[PROBLEM TO SOLVE] Go through the records and give each one again exactly.
╭─ GIVEN INFORMATION
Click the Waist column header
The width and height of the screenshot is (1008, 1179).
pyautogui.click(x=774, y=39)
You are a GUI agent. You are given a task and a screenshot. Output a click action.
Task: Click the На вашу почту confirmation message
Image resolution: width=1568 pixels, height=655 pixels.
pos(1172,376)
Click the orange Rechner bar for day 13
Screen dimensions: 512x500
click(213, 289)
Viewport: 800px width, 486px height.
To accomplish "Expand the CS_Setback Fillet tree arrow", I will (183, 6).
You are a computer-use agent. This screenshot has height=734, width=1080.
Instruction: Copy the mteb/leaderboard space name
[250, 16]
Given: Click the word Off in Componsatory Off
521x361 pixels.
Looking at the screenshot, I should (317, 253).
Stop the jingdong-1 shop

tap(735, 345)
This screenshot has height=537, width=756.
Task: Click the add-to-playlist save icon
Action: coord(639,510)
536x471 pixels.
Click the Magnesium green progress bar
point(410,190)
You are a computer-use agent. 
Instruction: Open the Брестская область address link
╰─
[SOLUTION TO THIS TASK]
Click the Waist column header
The width and height of the screenshot is (1008, 1179).
pyautogui.click(x=774, y=39)
You are a GUI agent. You are given a task and a screenshot. Output a click action.
Task: Click the На вашу почту confirmation message
Image resolution: width=1568 pixels, height=655 pixels.
pos(1172,376)
Click the orange Rechner bar for day 13
Screen dimensions: 512x500
click(213, 289)
Viewport: 800px width, 486px height.
To accomplish "Expand the CS_Setback Fillet tree arrow", I will (183, 6).
You are a computer-use agent. This screenshot has height=734, width=1080.
Instruction: Copy the mteb/leaderboard space name
[250, 16]
Given: Click the word Off in Componsatory Off
521x361 pixels.
Looking at the screenshot, I should (317, 253).
Stop the jingdong-1 shop

tap(735, 345)
This screenshot has height=537, width=756.
Task: Click the add-to-playlist save icon
Action: coord(639,510)
536x471 pixels.
Click the Magnesium green progress bar
point(410,190)
You are a computer-use agent. 
Instruction: Open the Брестская область address link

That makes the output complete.